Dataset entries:

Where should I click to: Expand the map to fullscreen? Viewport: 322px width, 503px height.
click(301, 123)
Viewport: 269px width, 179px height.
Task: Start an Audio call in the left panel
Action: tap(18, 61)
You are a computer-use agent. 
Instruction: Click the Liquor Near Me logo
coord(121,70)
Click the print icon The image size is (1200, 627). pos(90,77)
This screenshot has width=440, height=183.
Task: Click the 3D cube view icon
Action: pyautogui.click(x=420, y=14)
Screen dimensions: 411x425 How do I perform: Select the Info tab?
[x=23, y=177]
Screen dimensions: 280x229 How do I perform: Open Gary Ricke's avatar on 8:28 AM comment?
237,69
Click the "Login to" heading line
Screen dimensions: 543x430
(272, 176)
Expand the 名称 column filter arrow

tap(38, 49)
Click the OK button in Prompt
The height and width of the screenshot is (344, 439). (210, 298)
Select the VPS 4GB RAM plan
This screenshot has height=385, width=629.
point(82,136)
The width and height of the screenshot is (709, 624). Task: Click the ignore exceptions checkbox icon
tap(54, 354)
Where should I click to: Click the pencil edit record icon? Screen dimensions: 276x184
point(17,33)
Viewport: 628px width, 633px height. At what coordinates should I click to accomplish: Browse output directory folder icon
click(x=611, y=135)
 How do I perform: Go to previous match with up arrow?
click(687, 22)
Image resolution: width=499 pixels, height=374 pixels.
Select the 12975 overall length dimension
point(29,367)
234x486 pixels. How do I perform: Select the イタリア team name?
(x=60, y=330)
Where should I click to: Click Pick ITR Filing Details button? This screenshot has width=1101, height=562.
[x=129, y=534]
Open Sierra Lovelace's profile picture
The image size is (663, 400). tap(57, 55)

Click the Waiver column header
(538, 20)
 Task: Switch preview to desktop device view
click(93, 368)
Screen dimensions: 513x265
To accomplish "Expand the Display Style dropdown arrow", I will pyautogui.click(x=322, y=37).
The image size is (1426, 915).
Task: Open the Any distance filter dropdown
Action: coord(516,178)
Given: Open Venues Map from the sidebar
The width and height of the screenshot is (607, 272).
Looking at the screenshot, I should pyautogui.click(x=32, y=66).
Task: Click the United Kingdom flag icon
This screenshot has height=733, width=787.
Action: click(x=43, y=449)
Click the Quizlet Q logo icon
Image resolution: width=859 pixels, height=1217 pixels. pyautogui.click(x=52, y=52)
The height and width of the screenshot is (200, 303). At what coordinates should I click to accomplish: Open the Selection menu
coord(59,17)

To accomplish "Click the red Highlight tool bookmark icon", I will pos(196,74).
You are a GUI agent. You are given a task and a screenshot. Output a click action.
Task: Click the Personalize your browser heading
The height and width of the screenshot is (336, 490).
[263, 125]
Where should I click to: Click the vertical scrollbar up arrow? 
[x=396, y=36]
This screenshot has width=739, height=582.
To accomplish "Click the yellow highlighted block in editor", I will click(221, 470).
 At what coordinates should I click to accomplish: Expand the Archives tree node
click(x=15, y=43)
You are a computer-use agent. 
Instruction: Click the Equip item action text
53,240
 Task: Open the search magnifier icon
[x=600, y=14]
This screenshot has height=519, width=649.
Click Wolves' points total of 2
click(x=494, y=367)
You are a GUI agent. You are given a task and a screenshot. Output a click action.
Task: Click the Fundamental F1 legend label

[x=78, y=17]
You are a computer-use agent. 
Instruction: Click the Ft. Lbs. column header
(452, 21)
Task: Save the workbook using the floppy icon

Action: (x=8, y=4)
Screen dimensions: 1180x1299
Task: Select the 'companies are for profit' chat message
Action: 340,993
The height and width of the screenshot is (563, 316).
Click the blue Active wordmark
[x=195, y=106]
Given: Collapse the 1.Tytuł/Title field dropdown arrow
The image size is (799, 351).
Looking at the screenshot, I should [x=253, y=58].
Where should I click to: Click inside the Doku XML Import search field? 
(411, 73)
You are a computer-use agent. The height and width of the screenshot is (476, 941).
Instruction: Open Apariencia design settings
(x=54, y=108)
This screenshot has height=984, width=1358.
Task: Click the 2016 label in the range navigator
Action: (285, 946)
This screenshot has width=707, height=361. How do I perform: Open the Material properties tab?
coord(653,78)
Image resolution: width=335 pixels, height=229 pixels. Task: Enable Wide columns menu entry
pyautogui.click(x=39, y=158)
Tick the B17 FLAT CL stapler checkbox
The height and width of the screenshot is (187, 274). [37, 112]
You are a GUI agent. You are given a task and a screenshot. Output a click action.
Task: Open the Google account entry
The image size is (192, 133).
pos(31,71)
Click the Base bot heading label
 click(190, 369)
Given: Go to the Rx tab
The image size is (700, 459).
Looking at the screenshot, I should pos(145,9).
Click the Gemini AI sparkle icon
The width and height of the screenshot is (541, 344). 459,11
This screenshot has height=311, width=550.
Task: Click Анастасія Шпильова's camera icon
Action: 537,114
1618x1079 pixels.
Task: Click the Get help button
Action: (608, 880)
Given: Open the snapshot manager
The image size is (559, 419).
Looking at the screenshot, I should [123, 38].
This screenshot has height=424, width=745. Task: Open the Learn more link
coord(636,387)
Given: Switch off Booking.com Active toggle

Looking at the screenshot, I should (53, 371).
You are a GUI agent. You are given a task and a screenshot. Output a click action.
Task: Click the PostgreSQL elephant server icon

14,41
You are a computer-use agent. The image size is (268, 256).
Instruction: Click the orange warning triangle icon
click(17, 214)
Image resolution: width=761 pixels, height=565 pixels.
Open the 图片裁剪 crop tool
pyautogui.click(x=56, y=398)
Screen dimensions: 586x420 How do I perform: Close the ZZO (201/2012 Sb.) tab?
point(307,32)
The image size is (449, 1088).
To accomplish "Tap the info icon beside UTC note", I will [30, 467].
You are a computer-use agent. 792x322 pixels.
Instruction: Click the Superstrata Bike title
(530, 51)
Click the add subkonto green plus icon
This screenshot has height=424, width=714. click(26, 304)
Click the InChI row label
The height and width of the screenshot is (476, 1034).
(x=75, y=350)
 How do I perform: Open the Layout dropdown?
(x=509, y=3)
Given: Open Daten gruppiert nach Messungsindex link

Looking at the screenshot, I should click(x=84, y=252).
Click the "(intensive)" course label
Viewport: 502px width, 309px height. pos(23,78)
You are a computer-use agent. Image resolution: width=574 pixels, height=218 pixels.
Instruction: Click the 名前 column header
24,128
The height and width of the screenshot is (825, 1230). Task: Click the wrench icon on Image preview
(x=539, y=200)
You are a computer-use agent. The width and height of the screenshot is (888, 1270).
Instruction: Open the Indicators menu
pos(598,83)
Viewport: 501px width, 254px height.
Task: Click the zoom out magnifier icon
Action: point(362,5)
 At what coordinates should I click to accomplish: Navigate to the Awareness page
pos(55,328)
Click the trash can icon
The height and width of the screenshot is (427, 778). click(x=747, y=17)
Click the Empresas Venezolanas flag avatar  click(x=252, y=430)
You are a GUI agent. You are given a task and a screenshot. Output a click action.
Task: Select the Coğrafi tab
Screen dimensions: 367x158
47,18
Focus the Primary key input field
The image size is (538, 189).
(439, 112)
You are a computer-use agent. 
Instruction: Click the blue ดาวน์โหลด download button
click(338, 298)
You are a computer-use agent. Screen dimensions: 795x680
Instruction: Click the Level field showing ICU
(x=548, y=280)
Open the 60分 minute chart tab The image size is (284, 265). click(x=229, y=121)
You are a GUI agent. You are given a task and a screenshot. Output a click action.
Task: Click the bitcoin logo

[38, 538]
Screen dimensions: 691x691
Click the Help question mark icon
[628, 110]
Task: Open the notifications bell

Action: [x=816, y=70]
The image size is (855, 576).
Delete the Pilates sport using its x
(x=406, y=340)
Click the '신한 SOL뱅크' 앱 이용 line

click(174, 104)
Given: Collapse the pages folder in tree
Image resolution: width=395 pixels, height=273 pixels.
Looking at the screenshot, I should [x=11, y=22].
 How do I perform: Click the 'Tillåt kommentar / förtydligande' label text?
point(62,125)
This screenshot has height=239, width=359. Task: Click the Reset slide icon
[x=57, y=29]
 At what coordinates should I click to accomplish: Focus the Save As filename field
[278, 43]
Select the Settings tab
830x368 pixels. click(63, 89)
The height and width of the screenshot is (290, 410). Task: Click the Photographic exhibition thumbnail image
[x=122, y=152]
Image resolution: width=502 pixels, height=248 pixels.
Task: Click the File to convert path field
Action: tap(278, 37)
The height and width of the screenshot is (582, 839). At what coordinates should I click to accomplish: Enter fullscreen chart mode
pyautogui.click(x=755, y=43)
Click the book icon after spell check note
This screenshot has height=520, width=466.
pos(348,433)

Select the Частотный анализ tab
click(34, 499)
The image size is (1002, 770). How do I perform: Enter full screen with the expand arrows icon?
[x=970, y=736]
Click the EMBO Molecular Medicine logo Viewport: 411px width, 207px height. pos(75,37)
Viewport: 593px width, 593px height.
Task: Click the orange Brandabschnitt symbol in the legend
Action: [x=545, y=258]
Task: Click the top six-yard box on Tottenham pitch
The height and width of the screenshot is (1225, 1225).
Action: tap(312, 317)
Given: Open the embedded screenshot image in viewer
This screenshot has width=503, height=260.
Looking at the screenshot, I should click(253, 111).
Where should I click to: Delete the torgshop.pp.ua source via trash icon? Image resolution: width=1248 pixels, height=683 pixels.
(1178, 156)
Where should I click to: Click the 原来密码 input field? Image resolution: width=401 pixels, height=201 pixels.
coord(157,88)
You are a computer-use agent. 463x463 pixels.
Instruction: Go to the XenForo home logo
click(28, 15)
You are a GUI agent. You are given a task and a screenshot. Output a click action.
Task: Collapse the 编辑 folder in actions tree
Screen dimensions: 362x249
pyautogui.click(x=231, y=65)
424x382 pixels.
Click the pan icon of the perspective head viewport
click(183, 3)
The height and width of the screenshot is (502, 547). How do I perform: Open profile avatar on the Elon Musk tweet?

## PROBLEM TO SOLVE
Using the data above, reproduce exactly the lines between those holding "The image size is (559, 419)." and "You are a computer-use agent. Image", inclusive, and no others.

## WRITTEN RESPONSE
The image size is (559, 419).
Looking at the screenshot, I should [123, 38].
This screenshot has height=424, width=745. Task: Open the Learn more link
coord(636,387)
Given: Switch off Booking.com Active toggle

Looking at the screenshot, I should (53, 371).
You are a GUI agent. You are given a task and a screenshot. Output a click action.
Task: Click the PostgreSQL elephant server icon

14,41
You are a computer-use agent. The image size is (268, 256).
Instruction: Click the orange warning triangle icon
click(17, 214)
Image resolution: width=761 pixels, height=565 pixels.
Open the 图片裁剪 crop tool
pyautogui.click(x=56, y=398)
Screen dimensions: 586x420 How do I perform: Close the ZZO (201/2012 Sb.) tab?
point(307,32)
The image size is (449, 1088).
To accomplish "Tap the info icon beside UTC note", I will [30, 467].
You are a computer-use agent. 792x322 pixels.
Instruction: Click the Superstrata Bike title
(530, 51)
Click the add subkonto green plus icon
This screenshot has height=424, width=714. click(26, 304)
Click the InChI row label
The height and width of the screenshot is (476, 1034).
(x=75, y=350)
 How do I perform: Open the Layout dropdown?
(x=509, y=3)
Given: Open Daten gruppiert nach Messungsindex link

Looking at the screenshot, I should click(x=84, y=252).
Click the "(intensive)" course label
Viewport: 502px width, 309px height. pos(23,78)
You are a computer-use agent. Image resolution: width=574 pixels, height=218 pixels.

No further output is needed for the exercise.